GreenStitch offers templated workflows and facilitates the generation of various reports -- product, buyer, and active level -- through AI, resulting in visually appealing outputs complete with graphs and commentary. Companies like Aditya Birla Fashion and Retail often need to comply with multiple frameworks such as the Business Responsibility and Sustainability Reporting (BRSR), Global Reporting Initiative (GRI), Customer Data Integration (CDP) and Geostatistical Software (GS+).
Shashank Sripada, co-founder and COO of Gaia, told AIM that creating a network of agents that monitor various aspects of a car, such as emissions, usage, and wear, can unlock significant opportunities, much like those in the clothing industry. This setup enables the automatic collection and analysis of data from vehicles and other emission sources, which can be fed into emissions maps. Such insights can enable policymakers to make better decisions.

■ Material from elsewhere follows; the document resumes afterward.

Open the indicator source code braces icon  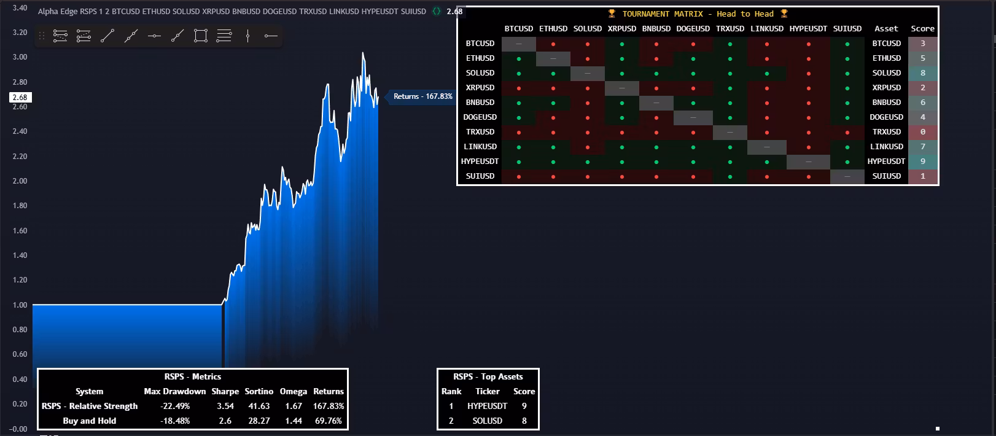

Moreover, by incorporating economic, social, and other relevant variables alongside emissions data, we can develop tailored decarbonization recommendations through AI, Sripada added.
In India, we often rely on outdated databases from Western countries.
Makwana suggests that the government could publish its own data based on recent research, which would benefit local companies and enhance transparency. For example, the EcoInvent database, last published in 2015, presents an inaccurate view of India compared to Bangladesh, despite India's significant advancements in renewable energy since then. Updating these databases would better reflect our progress and showcase our lower emissions, he added.
Decentralised AI networks could empower individual nodes, such as suppliers, manufacturers, and even consumers, to independently collect, process, and share data about the sustainability practices or labour conditions at each point in the supply chain. Instead of relying on a centralised authority to monitor this, each participant could retain ownership of their data while contributing to a shared decentralised platform for sustainability and compliance.
Sripada said that he sees a shift in ownership impacting industries and businesses in much the same way that early websites on the internet evolved, moving from being hosted on platforms like GeoCities to owning and controlling their websites with complete flexibility.
According to him, centralised models are viewed as a gateway to the future of agents, but they are just one part of the equation. Both existing and new businesses are likely to adopt open-source, decentralised models and agents, benefiting all involved. This transition will also be advantageous for centralised LLM providers, as more individuals will engage with niche agents and models they can create.
AI enhances customer experiences and business operations, particularly in retail and e-commerce. By analysing extensive consumer data with machine learning algorithms, retailers create advanced personalisation, recommendation, and automation features. These improvements boost efficiency and customer interactions, driving increased revenue for companies.
Sripada believes that, like supply chain management, personalised data on fashion preferences will enhance real-time clothing and fashion advice. "Just as we saw disruption in fashion retail with the rise of D2C, Shopify-led online outlets, I believe AI will empower fashion creators to design, market, distribute, and track their D2C businesses at scale even more effectively, further narrowing the gap between them and fashion houses like LVMH, whose marketing and distribution networks are arguably more dominant than their creative edge."
He highlighted that AI offers individual designers the tools of a large fashion house, enabling efficient operations and personalised customer interactions through virtual twins. "It truly is an exciting time," Sripada concluded.